• [Required action] Every line below should be copied out exactly.

• [Given records]

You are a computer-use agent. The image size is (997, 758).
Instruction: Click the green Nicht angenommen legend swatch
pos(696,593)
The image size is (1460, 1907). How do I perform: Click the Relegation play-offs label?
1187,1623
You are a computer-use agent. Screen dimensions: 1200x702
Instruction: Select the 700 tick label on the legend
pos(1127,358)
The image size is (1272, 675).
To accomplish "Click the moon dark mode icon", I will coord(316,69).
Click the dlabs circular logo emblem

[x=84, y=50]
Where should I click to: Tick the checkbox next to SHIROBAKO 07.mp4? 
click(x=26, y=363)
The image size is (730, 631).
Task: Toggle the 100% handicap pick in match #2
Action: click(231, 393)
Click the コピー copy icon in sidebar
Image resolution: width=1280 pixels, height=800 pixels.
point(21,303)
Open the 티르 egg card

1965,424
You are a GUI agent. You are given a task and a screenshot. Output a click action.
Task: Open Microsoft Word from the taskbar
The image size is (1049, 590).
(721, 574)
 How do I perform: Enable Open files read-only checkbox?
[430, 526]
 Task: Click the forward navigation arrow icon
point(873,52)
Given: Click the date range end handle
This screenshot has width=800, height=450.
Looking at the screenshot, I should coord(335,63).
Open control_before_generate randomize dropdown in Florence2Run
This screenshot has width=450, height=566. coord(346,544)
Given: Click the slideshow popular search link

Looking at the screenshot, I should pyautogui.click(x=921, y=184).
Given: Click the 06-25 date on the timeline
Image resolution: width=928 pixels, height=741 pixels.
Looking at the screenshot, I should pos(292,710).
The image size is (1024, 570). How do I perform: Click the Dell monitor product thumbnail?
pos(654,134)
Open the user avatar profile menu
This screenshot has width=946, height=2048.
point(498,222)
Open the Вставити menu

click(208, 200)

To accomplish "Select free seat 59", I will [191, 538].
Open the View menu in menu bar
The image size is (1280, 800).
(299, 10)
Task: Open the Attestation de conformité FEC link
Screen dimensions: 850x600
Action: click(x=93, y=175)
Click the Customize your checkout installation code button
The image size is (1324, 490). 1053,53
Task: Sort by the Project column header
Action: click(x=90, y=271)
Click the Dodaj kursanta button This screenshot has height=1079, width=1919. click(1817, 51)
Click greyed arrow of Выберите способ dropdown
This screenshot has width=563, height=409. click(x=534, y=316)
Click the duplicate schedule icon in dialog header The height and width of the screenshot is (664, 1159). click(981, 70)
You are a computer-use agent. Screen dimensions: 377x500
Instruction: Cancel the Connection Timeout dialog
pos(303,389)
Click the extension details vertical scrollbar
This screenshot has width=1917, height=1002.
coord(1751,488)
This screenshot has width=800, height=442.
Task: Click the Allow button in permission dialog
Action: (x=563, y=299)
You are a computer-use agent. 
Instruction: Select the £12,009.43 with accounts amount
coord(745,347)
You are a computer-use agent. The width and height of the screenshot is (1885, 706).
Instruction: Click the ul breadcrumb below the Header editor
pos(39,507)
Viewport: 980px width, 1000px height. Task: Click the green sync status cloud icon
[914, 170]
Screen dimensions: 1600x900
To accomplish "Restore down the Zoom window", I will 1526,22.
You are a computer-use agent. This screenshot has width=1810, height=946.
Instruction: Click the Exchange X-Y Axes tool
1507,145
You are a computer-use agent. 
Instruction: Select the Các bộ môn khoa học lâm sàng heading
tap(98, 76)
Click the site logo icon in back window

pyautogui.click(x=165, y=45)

• [Response area]
You are a computer-use agent. The image size is (997, 758).
Instruction: Click the green Nicht angenommen legend swatch
pos(696,593)
The image size is (1460, 1907). How do I perform: Click the Relegation play-offs label?
1187,1623
You are a computer-use agent. Screen dimensions: 1200x702
Instruction: Select the 700 tick label on the legend
pos(1127,358)
The image size is (1272, 675).
To accomplish "Click the moon dark mode icon", I will coord(316,69).
Click the dlabs circular logo emblem

[x=84, y=50]
Where should I click to: Tick the checkbox next to SHIROBAKO 07.mp4? 
click(x=26, y=363)
The image size is (730, 631).
Task: Toggle the 100% handicap pick in match #2
Action: click(231, 393)
Click the コピー copy icon in sidebar
Image resolution: width=1280 pixels, height=800 pixels.
point(21,303)
Open the 티르 egg card

1965,424
You are a GUI agent. You are given a task and a screenshot. Output a click action.
Task: Open Microsoft Word from the taskbar
The image size is (1049, 590).
(721, 574)
 How do I perform: Enable Open files read-only checkbox?
[430, 526]
 Task: Click the forward navigation arrow icon
point(873,52)
Given: Click the date range end handle
This screenshot has width=800, height=450.
Looking at the screenshot, I should coord(335,63).
Open control_before_generate randomize dropdown in Florence2Run
This screenshot has width=450, height=566. coord(346,544)
Given: Click the slideshow popular search link

Looking at the screenshot, I should pyautogui.click(x=921, y=184).
Given: Click the 06-25 date on the timeline
Image resolution: width=928 pixels, height=741 pixels.
Looking at the screenshot, I should pos(292,710).
The image size is (1024, 570). How do I perform: Click the Dell monitor product thumbnail?
pos(654,134)
Open the user avatar profile menu
This screenshot has width=946, height=2048.
point(498,222)
Open the Вставити menu

click(208, 200)

To accomplish "Select free seat 59", I will [191, 538].
Open the View menu in menu bar
The image size is (1280, 800).
(299, 10)
Task: Open the Attestation de conformité FEC link
Screen dimensions: 850x600
Action: click(x=93, y=175)
Click the Customize your checkout installation code button
The image size is (1324, 490). 1053,53
Task: Sort by the Project column header
Action: click(x=90, y=271)
Click the Dodaj kursanta button This screenshot has height=1079, width=1919. click(1817, 51)
Click greyed arrow of Выберите способ dropdown
This screenshot has width=563, height=409. click(x=534, y=316)
Click the duplicate schedule icon in dialog header The height and width of the screenshot is (664, 1159). click(981, 70)
You are a computer-use agent. Screen dimensions: 377x500
Instruction: Cancel the Connection Timeout dialog
pos(303,389)
Click the extension details vertical scrollbar
This screenshot has width=1917, height=1002.
coord(1751,488)
This screenshot has width=800, height=442.
Task: Click the Allow button in permission dialog
Action: (x=563, y=299)
You are a computer-use agent. 
Instruction: Select the £12,009.43 with accounts amount
coord(745,347)
You are a computer-use agent. The width and height of the screenshot is (1885, 706).
Instruction: Click the ul breadcrumb below the Header editor
pos(39,507)
Viewport: 980px width, 1000px height. Task: Click the green sync status cloud icon
[914, 170]
Screen dimensions: 1600x900
To accomplish "Restore down the Zoom window", I will 1526,22.
You are a computer-use agent. This screenshot has width=1810, height=946.
Instruction: Click the Exchange X-Y Axes tool
1507,145
You are a computer-use agent. 
Instruction: Select the Các bộ môn khoa học lâm sàng heading
tap(98, 76)
Click the site logo icon in back window

pyautogui.click(x=165, y=45)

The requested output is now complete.